Opinion | ChatGPT spreads false information, limits creativity

Opinion | ChatGPT spreads false information, limits creativity

Sachin Jain, Staff Writer

ChatGPT—an Artificial Intelligence (AI) technology that can help us with various tasks ranging from writing essays or history reports, solving math problems and answering a variety of questions—was created by OpenAI in November 2022. . Since then, we’ve particularly seen ChatGPT used in classrooms, which raises the question of whether ChatGPT is helpful or harmful when it comes to learning. Overall, due to its capacity to perform educational tasks with the click of a button, ChatGPT is a scarily powerful tool for our society.

Sophomore English teacher Ms. Mishinger agrees. She thinks that ChatGPT can spread inaccurate information, which negatively impacts the quality of students’ work. 

“You can not validate whether the information produced by such technology is accurate or not,” Ms. Mishinger says. “There is a risk that people may blindly follow information that is inaccurate, incomplete or biased.” 

She also believes that the writing produced by ChatGPT lacks passion. 

“The writing simply lacks the passion and the voice that a student is able to put in it.” 

While the software is a great place to start, what ChatGPT produces should not serve as the final product. Instead, it’s imperative to a student’s success that they continue to create original, meaningful work. 

Algebra teacher Mr.
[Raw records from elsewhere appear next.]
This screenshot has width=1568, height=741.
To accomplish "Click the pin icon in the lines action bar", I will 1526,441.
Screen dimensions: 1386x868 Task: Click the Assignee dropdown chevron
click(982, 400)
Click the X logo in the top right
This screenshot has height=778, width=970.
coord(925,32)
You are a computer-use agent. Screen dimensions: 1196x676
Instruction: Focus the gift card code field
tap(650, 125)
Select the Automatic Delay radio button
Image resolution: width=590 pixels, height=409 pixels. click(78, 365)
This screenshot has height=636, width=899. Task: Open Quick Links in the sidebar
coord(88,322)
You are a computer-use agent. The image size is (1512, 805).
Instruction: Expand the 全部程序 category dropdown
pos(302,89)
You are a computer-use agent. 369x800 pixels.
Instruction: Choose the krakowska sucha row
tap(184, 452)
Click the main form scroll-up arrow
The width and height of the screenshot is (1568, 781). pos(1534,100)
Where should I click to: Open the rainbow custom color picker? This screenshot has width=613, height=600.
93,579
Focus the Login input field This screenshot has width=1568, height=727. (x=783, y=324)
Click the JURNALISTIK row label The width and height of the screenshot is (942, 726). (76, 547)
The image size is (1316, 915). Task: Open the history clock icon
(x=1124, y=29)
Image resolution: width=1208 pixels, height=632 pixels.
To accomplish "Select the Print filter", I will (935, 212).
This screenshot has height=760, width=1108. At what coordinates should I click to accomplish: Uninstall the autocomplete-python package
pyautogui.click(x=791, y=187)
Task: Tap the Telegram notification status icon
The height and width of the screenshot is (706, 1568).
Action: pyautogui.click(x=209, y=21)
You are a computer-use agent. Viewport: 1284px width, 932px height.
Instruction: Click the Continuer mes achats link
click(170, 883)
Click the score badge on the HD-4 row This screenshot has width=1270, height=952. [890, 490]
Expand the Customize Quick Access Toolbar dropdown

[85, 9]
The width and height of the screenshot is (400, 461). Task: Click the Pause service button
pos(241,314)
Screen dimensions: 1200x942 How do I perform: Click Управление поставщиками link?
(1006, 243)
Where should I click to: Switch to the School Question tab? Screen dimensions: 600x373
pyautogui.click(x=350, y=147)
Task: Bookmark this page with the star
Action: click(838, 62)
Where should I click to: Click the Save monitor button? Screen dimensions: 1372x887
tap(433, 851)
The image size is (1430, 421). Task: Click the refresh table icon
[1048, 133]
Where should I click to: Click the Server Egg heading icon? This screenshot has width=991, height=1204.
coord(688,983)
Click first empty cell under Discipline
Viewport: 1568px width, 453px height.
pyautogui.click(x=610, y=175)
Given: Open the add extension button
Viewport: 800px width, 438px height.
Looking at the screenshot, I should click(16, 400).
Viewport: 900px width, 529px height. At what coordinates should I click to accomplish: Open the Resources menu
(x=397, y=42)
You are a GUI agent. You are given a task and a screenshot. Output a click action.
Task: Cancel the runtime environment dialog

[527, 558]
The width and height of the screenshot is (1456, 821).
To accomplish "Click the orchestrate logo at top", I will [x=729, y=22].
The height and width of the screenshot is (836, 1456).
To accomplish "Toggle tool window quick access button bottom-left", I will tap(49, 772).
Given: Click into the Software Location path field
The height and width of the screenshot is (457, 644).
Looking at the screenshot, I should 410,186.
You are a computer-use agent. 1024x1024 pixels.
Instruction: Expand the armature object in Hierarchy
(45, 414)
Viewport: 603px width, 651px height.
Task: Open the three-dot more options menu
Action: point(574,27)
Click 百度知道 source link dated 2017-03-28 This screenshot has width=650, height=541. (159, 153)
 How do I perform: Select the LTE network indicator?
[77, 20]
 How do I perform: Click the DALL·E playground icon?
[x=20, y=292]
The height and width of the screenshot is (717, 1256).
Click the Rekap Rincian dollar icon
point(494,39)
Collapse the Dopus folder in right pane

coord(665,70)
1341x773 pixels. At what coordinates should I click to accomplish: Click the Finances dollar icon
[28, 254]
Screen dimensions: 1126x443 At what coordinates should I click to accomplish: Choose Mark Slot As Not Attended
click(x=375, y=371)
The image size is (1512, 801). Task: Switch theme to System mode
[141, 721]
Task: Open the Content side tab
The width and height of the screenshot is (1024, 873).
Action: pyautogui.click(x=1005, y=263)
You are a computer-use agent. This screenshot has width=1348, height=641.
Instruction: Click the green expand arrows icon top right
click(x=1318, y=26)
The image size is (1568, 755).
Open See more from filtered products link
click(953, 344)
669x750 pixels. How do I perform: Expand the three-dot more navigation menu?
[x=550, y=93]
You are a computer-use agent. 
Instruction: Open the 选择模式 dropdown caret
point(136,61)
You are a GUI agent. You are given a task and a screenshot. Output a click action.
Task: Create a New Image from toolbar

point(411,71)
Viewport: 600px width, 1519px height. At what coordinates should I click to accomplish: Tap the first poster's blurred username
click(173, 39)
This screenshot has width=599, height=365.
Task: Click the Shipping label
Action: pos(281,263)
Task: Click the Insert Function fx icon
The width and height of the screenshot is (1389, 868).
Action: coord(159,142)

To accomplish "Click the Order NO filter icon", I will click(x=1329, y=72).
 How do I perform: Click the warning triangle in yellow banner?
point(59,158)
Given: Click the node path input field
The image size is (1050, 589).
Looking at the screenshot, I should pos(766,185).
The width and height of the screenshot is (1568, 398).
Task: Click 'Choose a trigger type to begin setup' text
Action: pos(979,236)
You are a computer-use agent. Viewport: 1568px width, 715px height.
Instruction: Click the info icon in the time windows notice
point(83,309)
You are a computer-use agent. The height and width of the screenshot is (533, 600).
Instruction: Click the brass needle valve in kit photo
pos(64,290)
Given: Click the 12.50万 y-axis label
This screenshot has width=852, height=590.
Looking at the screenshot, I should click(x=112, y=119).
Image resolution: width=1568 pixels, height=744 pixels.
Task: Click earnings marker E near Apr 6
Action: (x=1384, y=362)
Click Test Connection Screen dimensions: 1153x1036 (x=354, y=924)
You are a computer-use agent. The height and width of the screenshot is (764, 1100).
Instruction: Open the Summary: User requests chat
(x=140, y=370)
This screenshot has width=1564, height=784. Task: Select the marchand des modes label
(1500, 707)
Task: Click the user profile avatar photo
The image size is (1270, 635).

Javia sees drawbacks if humans rely too heavily on ChatGPT. 

“If humans don’t challenge the output of ChatGPT and just assume it to always be correct, we as a society would be allowing machines to have critical thinking skills rather than humans,” says Mr. Javia.

Additionally, Mr. Javia thinks that the use of ChatGPT poses an interesting challenge of how to control students from using this technology to help them with college applications, since it creates an uneven playing field for some. 

“College applications will have to pivot somehow to make sure essays are not done by ChatGPT,” Mr. Javia elaborates.

Jeremy Weisman from Inside Higher Ed.com compares ChatGPT to COVID-19 for our minds. 

“Today, we are facing a new sort of plague, one that threatens our minds more than our bodies.” 

One suggestion presented by Weisman for managing the risks associated with this technology includes universities establishing an AI task force to monitor how to handle the AI revolution. Another idea is to create a stronger focus on social interactions in the classroom, as Weismann believes that they will become very important skills for humanity. Finally, Weismann suggests more handwritten assignments in the classroom as a way to deter the use of ChatGPT. 

As cool as ChatGPT may be, it is important that we maintain some limits and don’t take our usage of it to an extreme. Ultimately, it comes down to being a conscious user of this utility and to not get carried away by its hype.